“Kamu pasti kaget?” tanya Ari dengan sedikit gugup dan gemetar. Aku mengangguk mengiyakan. Dia tersenyum lalu menarik nafas panjang.
“Hari ini disaksikan seluruh keluargamu, aku melamarmu menjadi istriku, Yang. “
Aku ternganga seketika. Tanpa sadar tanganku terangkat lalu menutup mulutku yang terbuka. Ini bukan mimpi kan?
“Will you marry me?”
***
Mataku mengerjap. Lagi- lagi aku mengingat masa lalu. Kejadian indah yang bila diingat justru hanya akan menyesakkan dada. Hari bahagia itu hanya kenangan saat ini. Kenangan yang menyakitkan. Pernikahan itu tak pernah terjadi. Dan selamanya takkan pernah terjadi. Fakta menghilangnya Ari tepat saat hari pernikahan kami akan berlangsung, sudah cukup membuktikan bahwa dia bukanlah laki-laki yang tepat untukku. Lelaki pecundang!

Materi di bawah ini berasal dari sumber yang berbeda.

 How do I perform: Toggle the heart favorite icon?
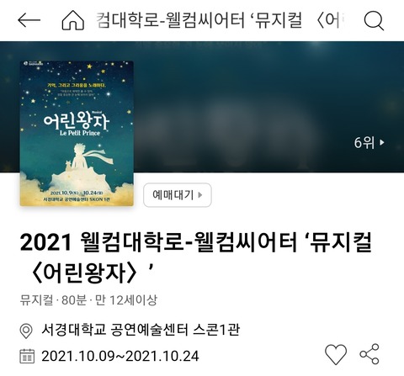pyautogui.click(x=336, y=354)
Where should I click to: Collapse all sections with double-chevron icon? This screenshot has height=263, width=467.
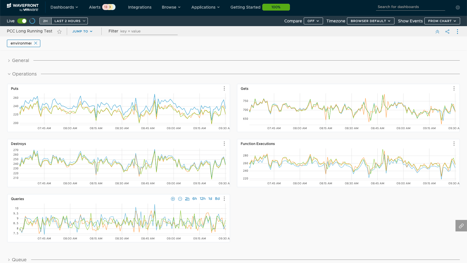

Sakit sekali rasanya hari itu. Ibu, ayah dan keluarga besarku dipermalukan di hadapan banyak orang. Ibu jatuh pingsan dan ayah berkali- kali harus membungkuk meminta maaf kepada para tamu undangan. Sedangkan aku? mengurung diri di kamar sembari menangisi lelaki berengsek itu.
Aku merasa dunia seakan runtuh. Berbagai pertanyaan menjejali otakku. Kenapa setelah lima tahun menjalin kasih, Ari tega mempermainkanku seperti ini? Apa sih yang yang ada di pikirannya? Kenapa ia begitu tega menyakitiku?
Aku benar- benar tak habis fikir dengan sikap Ari. Entah setan macam apa yang merasuki jiwanya? Tak ingatkah saat ia berlutut memintaku untuk menjadi pendampingnya. Tidakkah ia ingat masa- masa kebersamaan kami selama ini? Lima tahun jelas bukan waktu singkat. Nafasku tercekat. Sesak. Ari benar- benar keterlaluan. Dia sudah membabat habis harga diriku dan keluarga.